User:The Anome/NRIS kml extractor

#Copyright (c) 2011 The Anome
#
#Permission is hereby granted, free of charge, to any person obtaining a copy
#of this software and associated documentation files (the "Software"), to deal
#in the Software without restriction, including without limitation the rights
#to use, copy, modify, merge, publish, distribute, sublicense, and/or sell
#copies of the Software, and to permit persons to whom the Software is
#furnished to do so, subject to the following conditions:
#
#The above copyright notice and this permission notice shall be included in
#all copies or substantial portions of the Software.
#
#THE SOFTWARE IS PROVIDED "AS IS", WITHOUT WARRANTY OF ANY KIND, EXPRESS OR
#IMPLIED, INCLUDING BUT NOT LIMITED TO THE WARRANTIES OF MERCHANTABILITY,
#FITNESS FOR A PARTICULAR PURPOSE AND NONINFRINGEMENT. IN NO EVENT SHALL THE
#AUTHORS OR COPYRIGHT HOLDERS BE LIABLE FOR ANY CLAIM, DAMAGES OR OTHER
#LIABILITY, WHETHER IN AN ACTION OF CONTRACT, TORT OR OTHERWISE, ARISING FROM,
#OUT OF OR IN CONNECTION WITH THE SOFTWARE OR THE USE OR OTHER DEALINGS IN
#THE SOFTWARE.

import string, re

placemarks = re.findall(r"(?ms)<Placemark>.*?</Placemark>", open("doc.kml").read())
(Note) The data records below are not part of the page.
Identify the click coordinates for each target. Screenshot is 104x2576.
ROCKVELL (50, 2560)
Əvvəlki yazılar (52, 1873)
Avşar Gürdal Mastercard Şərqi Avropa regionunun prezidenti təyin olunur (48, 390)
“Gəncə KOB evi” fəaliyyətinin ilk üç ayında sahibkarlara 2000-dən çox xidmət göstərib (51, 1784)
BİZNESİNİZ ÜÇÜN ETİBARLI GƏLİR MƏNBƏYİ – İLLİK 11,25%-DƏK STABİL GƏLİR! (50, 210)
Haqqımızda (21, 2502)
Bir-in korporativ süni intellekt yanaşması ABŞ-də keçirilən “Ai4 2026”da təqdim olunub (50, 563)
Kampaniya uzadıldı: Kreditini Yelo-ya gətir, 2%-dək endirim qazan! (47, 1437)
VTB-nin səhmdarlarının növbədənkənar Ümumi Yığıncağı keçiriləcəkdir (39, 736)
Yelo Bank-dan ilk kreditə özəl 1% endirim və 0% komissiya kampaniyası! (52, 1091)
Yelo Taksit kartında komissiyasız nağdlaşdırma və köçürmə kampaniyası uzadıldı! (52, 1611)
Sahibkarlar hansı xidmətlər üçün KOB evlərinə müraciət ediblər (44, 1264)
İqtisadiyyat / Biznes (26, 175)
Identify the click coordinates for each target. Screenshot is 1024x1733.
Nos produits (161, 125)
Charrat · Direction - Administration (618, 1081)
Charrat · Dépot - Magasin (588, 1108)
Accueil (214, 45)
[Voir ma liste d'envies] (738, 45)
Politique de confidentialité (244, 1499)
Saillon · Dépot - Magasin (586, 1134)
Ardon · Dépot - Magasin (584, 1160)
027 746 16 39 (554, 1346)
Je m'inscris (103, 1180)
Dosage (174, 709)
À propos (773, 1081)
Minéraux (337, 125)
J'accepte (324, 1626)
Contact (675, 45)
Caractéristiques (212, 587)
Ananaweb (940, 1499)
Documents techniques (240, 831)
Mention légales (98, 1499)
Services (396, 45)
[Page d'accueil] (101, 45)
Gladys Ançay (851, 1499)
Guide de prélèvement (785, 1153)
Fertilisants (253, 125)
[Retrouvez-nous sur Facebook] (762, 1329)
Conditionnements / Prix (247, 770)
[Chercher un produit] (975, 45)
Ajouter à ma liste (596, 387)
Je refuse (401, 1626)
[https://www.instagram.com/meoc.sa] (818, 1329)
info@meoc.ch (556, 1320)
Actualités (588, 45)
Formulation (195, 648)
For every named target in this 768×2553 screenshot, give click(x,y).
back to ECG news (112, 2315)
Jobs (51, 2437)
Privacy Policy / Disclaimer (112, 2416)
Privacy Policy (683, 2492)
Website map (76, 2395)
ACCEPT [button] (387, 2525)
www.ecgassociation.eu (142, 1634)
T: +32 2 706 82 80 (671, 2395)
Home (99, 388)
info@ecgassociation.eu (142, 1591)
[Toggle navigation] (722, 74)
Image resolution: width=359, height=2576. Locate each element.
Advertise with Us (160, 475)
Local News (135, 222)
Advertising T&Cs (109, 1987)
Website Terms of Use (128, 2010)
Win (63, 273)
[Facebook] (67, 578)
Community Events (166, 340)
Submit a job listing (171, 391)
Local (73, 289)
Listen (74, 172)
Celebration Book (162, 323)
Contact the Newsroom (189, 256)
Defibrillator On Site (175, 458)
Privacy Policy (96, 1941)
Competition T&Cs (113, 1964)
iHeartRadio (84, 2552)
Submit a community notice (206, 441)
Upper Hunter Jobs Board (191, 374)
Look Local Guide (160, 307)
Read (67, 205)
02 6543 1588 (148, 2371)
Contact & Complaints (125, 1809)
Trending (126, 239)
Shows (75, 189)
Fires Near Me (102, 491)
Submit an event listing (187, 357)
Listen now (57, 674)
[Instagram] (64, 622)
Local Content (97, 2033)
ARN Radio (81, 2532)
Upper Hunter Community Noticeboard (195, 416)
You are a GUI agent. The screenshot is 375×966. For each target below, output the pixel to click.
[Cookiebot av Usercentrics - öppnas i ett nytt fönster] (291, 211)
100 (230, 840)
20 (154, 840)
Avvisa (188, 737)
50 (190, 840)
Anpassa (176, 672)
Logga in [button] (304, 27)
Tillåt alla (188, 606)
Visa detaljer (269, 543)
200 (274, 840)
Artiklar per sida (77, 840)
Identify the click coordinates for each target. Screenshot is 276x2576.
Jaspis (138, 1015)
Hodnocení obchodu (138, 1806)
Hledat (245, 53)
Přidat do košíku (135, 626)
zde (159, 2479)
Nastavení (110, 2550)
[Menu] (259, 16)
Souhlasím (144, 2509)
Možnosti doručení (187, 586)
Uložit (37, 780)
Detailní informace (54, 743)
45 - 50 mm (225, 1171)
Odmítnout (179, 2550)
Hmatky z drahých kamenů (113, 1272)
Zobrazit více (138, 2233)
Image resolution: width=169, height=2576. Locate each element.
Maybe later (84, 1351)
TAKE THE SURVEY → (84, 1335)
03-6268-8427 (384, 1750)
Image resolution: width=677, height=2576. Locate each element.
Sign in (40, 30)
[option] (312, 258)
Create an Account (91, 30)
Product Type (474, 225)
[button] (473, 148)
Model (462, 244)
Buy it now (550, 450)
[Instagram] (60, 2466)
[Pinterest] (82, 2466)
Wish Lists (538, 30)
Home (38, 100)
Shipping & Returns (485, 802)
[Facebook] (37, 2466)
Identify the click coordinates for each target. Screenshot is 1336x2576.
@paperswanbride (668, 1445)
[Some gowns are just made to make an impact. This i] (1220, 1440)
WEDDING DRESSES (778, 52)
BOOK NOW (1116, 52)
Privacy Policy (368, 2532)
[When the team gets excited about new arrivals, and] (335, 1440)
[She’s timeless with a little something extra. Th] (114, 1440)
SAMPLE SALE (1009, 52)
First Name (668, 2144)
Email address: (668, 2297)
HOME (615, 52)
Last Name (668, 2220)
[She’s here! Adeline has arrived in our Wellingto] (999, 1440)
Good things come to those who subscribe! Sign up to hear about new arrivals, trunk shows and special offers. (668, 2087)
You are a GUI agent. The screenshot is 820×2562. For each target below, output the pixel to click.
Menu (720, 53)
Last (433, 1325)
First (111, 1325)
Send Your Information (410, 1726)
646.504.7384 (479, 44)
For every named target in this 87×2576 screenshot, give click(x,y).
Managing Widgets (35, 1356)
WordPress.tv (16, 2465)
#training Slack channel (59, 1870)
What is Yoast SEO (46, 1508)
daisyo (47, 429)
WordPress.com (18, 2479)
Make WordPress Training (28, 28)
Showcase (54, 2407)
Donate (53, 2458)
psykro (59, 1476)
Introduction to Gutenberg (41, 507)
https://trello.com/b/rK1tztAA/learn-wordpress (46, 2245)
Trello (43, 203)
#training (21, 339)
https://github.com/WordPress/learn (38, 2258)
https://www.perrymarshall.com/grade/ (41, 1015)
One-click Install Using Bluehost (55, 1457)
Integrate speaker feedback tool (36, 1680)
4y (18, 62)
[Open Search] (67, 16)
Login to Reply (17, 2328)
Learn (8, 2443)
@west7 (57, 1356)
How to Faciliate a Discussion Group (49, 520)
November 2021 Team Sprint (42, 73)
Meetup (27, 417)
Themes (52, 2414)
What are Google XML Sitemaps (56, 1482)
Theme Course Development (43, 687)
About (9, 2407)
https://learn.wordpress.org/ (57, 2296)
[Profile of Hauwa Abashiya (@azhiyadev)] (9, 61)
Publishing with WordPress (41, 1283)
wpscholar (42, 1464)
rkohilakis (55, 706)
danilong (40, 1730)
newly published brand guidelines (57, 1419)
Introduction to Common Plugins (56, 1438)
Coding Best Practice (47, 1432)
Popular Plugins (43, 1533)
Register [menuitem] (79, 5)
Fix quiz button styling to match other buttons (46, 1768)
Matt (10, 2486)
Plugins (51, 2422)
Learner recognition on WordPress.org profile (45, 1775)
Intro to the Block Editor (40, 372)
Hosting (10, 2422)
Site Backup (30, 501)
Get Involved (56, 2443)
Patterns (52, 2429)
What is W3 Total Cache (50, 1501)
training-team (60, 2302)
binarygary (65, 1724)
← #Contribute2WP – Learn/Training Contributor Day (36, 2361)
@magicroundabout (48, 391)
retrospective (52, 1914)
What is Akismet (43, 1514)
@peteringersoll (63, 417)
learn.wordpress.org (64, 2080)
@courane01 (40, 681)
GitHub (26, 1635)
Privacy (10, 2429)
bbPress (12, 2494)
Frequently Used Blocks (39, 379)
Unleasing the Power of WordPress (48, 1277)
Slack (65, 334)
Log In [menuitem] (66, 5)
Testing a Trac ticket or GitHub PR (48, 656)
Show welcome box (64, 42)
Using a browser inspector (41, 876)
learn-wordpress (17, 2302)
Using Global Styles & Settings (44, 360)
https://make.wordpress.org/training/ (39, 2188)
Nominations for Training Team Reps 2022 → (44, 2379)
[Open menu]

cdata_re = r"""(?ms)<!\[CDATA\[<b>Historic Place Name: </b>(.*?)<br /><b>Address: </b>(.*?)<br /><b>City: </b>(.*?)<br /><b>County: </b>(.*?)<br /><b>State: </b>(.*?)<br /><br /><u>Geographic Coordinates:</u><br /><b>Latitude: </b>(.*?)<br /><b>Longitude: </b>(.*?)<br /><br /><b>NPS Reference Number: </b>(.*?)<br /><b>Date Listed: </b>(.*?)<br /><b>Notes: </b>(.*?)<br /><b>Type: </b>(.*?)<br /><b>Geocode Match: </b>(.*?)<br /><br /><p align="center">A Service of:<br /><a href="http://www\.cr\.nps\.gov/nr/">National Register of Historic Places</a> <br /><a href="http://www\.nps\.gov/">National Park Service</a></p>\]\]>"""

for placemark in placemarks:
    fields = re.findall(r"(?ms)^.*?<name>(.*?)</name>.*?<description>(.*?)</description>.*?<coordinates>(.*?),(.*?),(.*?)</coordinates>.*?$", placemark)
    try:
       name, description, lon, lat, etc = fields[0]
       description = string.join(string.split(description))
       cdata = re.findall(cdata_re, description)
       print string.join([repr(string.strip(x)) for x in  ["OK", name, lat, lon] + list(cdata[0])], ", ")
    except:
       print string.join([repr(string.strip(x)) for x in  ["ERROR", name, lat, lon]], ", ")